And in 1988 Alia wrote (Our Enver, pp. 303-304) that due to this policy of collaboration with the bourgeoisie the PCF in France went from gaining 25% of the vote in the 1956 election to 9.8% in 1986 while, "The revisionist line brought no better 'luck' to the Communist Party of Italy, either. In the last 10 years alone, this party has lost more than one third of its electoral support... At a meeting of the central committee of that party, held in July of this year, one of its leaders said openly, 'the Italian Communist Party has now been transformed into a social-democratic party'."
Devrim
30th December 2012, 18:19
The PCF, although it didn't go all the way with Eurocommunism like the PCE and PCI did, never renounced the electoral path to "socialism" and the supposedly "national roads."
I don't really care for all of the Albanian analysis of it. However, the idea that their were separate national roads to 'socialism' predates the Eurocommunists by decades. 'The British Road to Socialism' was adopted as the programme of the CPGB in 1951 (i.e. in Stalin's time).
The idea of an electoral path was adopted then too:
The enemies of Communism accuse the Communist Party of aiming to introduce Soviet Power in Britain and abolish Parliament. This is a slanderous misrepresentation of our policy. Experience has shown that in present conditions the advance to Socialism can be made just as well by a different road.
What charecterised Euorcommunism was not an insistence on 'national roads', or 'electoral paths', or even the transformation of the communist parties into social democratic parties. It was the idea of independence from the Moscow line. All of these things were acceptable back in Stalin's time. Political independence wasn't.
Devrim
Ismail
30th December 2012, 20:03
I don't really care for all of the Albanian analysis of it. However, the idea that their were separate national roads to 'socialism' predates the Eurocommunists by decades. 'The British Road to Socialism' was adopted as the programme of the CPGB in 1951 (i.e. in Stalin's time).The British Road worked out by Stalin and the CPGB leadership was qualitatively different from post-1956 efforts and did not envision socialism by purely parliamentary means. See: http://www.revolutionarydemocracy.org/rdv13n2/brs1951.htm
And yes, there was no issue with national roads to socialism. Lenin and Stalin pointed out that each country would achieve socialism in its own ways, as did Marx and Engels. The difference is that the Khrushchevites, Titoites, Maoists and others decided that somehow fundamental aspects of Marxism-Leninism were not acceptable to their own countries, or that these aspects had become "outdated." From that point on the existence of "national roads" was transformed from a basic fact of scientific socialism to a way of "correcting" the "dogmatic," "Stalinist," etc. path paved by the experience of the USSR under Lenin and Stalin.
What charecterised Euorcommunism was not an insistence on 'national roads', or 'electoral paths', or even the transformation of the communist parties into social democratic parties.
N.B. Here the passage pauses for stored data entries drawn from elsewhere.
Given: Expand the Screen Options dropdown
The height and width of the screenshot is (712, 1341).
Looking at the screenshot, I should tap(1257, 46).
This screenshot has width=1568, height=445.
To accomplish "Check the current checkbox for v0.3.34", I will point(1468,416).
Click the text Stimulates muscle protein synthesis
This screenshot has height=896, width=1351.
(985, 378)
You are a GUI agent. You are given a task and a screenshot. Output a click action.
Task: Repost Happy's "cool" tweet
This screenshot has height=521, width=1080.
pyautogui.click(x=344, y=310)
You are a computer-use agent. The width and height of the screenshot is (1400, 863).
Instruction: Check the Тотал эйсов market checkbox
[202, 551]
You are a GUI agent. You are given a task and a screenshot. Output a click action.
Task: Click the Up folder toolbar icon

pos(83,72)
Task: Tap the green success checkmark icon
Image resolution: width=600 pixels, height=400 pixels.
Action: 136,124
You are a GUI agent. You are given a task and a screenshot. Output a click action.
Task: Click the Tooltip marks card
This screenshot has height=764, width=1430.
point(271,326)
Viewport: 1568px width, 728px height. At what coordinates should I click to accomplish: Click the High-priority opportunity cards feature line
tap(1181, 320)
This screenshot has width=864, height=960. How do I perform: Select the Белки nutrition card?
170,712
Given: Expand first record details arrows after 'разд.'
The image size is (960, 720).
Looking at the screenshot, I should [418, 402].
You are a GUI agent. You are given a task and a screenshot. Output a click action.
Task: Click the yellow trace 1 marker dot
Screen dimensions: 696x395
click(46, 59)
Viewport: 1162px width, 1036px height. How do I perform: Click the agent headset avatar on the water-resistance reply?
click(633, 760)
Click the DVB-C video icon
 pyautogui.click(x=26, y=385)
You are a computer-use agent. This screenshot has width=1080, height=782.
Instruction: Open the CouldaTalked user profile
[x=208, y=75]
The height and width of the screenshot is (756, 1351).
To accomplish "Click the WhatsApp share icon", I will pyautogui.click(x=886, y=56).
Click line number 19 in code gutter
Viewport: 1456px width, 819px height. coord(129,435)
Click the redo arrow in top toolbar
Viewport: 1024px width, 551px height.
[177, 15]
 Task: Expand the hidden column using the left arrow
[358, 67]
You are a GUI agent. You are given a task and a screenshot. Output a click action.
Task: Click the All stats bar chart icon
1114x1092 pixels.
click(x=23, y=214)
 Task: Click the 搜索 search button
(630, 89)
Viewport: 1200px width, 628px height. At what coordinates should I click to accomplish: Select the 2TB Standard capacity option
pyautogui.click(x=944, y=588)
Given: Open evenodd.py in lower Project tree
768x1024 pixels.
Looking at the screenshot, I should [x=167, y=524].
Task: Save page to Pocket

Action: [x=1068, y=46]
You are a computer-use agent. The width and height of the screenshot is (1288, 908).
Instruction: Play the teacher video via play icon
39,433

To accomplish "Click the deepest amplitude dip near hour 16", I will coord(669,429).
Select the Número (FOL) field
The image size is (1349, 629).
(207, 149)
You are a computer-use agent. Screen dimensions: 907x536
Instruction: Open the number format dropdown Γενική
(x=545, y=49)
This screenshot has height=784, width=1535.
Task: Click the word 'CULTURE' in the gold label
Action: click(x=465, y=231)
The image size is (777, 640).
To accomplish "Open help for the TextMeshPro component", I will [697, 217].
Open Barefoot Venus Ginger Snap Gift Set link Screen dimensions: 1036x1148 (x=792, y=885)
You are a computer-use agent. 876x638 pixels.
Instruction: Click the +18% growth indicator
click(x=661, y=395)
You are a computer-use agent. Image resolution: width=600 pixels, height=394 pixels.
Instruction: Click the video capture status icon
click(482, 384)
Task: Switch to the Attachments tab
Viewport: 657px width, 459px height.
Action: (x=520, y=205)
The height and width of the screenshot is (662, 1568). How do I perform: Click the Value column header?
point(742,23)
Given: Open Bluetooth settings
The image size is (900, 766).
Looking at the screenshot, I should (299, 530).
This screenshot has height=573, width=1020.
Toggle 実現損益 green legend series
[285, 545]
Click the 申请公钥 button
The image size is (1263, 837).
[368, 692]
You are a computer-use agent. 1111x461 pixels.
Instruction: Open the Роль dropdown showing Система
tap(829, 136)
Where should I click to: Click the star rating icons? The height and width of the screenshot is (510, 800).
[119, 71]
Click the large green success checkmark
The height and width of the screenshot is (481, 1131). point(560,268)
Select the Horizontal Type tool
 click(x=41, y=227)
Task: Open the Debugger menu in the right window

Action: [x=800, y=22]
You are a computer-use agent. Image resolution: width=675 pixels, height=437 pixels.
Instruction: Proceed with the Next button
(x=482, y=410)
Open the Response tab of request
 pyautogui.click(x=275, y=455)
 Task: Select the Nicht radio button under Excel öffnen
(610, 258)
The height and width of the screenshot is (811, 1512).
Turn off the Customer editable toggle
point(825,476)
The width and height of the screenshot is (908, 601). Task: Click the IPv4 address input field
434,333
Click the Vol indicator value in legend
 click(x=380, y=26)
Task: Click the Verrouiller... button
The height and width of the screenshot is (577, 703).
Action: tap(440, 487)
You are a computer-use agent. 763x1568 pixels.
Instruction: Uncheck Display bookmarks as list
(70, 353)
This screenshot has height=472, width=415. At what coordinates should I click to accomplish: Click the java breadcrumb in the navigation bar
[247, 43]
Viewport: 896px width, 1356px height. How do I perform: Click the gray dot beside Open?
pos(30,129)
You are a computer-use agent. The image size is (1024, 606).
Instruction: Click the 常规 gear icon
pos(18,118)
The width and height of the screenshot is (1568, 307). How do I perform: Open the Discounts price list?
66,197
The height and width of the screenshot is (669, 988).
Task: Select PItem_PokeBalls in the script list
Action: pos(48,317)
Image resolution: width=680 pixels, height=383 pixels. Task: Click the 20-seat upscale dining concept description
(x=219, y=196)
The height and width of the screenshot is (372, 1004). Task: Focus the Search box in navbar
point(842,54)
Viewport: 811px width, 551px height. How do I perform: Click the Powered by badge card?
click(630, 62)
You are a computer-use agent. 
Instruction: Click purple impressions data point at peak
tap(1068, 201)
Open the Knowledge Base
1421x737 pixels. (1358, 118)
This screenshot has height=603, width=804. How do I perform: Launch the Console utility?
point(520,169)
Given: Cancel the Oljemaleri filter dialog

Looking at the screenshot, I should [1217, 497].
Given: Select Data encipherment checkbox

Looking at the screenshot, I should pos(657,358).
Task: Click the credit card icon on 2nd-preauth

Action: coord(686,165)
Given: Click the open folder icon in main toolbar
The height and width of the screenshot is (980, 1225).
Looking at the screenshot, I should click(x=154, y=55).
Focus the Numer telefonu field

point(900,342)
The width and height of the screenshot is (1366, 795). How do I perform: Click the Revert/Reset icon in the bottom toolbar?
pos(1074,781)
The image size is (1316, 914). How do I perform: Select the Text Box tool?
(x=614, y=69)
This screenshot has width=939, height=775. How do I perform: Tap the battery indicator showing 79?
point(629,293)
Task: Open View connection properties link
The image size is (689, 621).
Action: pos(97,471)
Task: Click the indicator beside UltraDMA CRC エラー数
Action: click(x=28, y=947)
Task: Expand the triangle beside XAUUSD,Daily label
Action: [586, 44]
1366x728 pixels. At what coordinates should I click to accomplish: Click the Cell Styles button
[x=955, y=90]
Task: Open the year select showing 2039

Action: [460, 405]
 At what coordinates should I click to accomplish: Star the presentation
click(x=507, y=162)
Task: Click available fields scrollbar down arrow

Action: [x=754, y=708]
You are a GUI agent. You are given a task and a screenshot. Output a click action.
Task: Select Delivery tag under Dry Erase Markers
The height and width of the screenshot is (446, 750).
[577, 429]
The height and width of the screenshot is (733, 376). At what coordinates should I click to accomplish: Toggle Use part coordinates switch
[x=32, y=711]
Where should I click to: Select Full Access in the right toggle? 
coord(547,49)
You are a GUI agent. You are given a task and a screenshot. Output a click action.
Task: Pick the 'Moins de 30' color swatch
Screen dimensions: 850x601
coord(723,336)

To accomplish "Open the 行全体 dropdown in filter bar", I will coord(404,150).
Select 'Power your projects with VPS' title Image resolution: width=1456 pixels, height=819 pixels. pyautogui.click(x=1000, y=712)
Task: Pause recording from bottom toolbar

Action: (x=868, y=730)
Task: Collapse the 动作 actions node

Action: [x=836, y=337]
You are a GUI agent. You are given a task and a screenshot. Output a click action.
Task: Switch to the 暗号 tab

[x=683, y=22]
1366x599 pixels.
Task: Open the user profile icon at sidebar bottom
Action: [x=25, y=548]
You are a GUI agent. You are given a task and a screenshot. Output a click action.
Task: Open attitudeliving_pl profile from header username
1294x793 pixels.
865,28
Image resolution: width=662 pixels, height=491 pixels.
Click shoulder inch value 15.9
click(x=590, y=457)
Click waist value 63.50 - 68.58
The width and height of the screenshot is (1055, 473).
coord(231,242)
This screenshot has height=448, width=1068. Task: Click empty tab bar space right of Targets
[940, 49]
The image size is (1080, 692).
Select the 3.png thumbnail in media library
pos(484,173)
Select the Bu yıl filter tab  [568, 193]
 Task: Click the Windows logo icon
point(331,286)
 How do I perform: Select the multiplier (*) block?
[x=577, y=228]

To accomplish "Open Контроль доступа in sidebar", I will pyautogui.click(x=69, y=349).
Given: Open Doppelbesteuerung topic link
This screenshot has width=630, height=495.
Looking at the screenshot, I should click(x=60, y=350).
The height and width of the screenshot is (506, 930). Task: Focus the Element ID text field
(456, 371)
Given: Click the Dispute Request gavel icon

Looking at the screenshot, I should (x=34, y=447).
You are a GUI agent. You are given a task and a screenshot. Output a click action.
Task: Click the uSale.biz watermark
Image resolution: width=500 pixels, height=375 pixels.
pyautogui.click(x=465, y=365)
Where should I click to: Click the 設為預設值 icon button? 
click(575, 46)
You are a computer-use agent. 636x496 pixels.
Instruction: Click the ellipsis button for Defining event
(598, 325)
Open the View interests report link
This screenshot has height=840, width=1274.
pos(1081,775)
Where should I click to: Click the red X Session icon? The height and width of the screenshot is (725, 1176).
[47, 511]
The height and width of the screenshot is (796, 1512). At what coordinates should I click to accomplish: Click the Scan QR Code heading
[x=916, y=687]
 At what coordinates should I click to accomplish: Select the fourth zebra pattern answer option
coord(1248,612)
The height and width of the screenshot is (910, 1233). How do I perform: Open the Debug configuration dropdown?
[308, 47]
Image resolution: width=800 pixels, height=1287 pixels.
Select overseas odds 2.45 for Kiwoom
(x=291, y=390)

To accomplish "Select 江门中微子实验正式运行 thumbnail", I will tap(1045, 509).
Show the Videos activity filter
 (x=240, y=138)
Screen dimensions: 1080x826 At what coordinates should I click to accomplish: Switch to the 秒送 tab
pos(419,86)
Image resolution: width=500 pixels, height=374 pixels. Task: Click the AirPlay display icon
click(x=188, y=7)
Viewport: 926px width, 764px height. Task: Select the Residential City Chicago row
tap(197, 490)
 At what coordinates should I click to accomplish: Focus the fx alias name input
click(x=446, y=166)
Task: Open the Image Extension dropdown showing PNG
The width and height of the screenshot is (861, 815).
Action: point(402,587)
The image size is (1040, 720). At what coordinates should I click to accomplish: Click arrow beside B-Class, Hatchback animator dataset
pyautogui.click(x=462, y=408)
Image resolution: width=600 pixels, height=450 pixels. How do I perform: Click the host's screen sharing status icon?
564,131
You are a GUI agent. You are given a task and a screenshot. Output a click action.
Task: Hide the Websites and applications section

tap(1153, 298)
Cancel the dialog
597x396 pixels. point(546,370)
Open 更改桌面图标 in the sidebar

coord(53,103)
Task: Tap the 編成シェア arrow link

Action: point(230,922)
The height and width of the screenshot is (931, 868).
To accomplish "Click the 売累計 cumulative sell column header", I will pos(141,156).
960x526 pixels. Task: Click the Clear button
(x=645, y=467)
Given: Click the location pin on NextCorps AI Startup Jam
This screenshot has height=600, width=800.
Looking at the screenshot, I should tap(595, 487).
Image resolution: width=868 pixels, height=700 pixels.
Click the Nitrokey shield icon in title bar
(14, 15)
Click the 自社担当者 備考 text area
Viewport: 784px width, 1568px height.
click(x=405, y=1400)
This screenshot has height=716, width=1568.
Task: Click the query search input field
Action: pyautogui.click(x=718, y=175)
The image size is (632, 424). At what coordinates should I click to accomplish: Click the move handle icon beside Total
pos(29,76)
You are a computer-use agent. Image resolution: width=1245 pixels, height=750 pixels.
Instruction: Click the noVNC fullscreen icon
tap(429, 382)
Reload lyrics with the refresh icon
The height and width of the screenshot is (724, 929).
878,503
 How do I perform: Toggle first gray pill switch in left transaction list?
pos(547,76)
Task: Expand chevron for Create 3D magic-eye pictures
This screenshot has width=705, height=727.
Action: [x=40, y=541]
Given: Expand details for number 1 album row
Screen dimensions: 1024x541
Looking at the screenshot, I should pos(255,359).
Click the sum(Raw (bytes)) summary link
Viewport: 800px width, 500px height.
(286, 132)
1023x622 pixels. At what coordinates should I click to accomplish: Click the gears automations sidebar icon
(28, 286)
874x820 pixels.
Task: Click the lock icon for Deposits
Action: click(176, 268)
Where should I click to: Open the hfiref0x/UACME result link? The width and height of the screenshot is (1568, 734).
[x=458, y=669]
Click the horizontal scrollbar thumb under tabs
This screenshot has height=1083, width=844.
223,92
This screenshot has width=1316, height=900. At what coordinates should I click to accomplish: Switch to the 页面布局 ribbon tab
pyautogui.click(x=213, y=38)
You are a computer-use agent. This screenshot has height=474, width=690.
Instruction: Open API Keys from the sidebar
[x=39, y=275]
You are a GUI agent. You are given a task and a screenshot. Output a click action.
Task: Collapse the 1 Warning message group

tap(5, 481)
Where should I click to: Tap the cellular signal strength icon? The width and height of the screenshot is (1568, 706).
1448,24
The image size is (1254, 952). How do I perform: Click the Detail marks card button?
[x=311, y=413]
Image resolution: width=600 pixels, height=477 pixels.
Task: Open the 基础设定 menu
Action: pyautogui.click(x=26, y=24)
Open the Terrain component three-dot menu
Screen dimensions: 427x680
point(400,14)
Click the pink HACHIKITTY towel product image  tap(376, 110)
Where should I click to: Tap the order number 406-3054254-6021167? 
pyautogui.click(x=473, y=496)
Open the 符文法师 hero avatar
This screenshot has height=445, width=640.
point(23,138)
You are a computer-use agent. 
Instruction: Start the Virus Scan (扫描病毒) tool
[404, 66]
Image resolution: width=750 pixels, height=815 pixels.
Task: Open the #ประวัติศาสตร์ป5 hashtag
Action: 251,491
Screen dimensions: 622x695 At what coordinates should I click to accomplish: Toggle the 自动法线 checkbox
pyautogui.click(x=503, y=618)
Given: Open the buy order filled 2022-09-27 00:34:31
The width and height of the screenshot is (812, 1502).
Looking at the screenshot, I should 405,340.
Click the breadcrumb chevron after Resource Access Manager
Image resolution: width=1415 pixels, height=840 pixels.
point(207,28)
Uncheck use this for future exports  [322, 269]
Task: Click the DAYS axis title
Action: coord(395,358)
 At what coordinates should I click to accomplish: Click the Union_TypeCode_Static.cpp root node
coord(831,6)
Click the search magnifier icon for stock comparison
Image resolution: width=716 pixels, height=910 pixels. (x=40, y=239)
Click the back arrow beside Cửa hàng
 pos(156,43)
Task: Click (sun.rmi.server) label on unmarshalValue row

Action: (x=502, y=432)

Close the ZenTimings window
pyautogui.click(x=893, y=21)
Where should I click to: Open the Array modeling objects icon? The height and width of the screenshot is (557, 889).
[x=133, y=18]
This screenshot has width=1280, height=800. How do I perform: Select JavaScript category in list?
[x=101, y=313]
It was the idea of independence from the Moscow line. All of these things were acceptable back in Stalin's time. Political independence wasn't.There was no "political independence." These parties still maintained "fraternal contacts" with the Soviet revisionists. It was the Party of Labour of Albania which fully broke with the Soviet revisionists, not simply because it sought "political independence," but because it recognized the social-imperialist and state-capitalist nature of the USSR under its revisionist leadership, and likewise the degeneration of the CPSU from a communist party into a social-fascist party.
The "political independence" of Czechoslovakia under Dubček, for instance, was the freedom of its bourgeoisie to switch to the welcoming arms of American capital. The same with the Yugoslav revisionists who after 1956, while remaining mainly with the West, sought economic ties with the revisionist East as well.
The call for "political independence," for a "humane," "democratic socialism" was demagogy. For the Eurocommunists there was to be no struggle against the Soviet revisionists and the overthrow of capitalism in the USSR, but rather noting the "flaws" of the USSR's so-called "bureaucratic socialism," etc.
What characterized Eurocommunism was its move towards the open liquidation of any real characteristics of a communist party, from revoking the tenet of being the revolutionary vanguard of the working-class, to revoking the tenet of class struggle, of scientific socialism, etc.
TheRedAnarchist23
30th December 2012, 20:48
So eurocummunists are the parties who abbandoned stalinism.
Since the PCP and the KKE are both stalinist they are not euro-communist.
The KKE is not eurocommunist, they are, next to the PCP (Portugal), the most consequent Marxist-Leninist party in Europe.
The best way I have to answer this is: shut the fuck up.
The PCP is as bourgeois as the fucking socialist party (PS), they say they support the proletariat, but the only thing they want is to reach power, nothing more.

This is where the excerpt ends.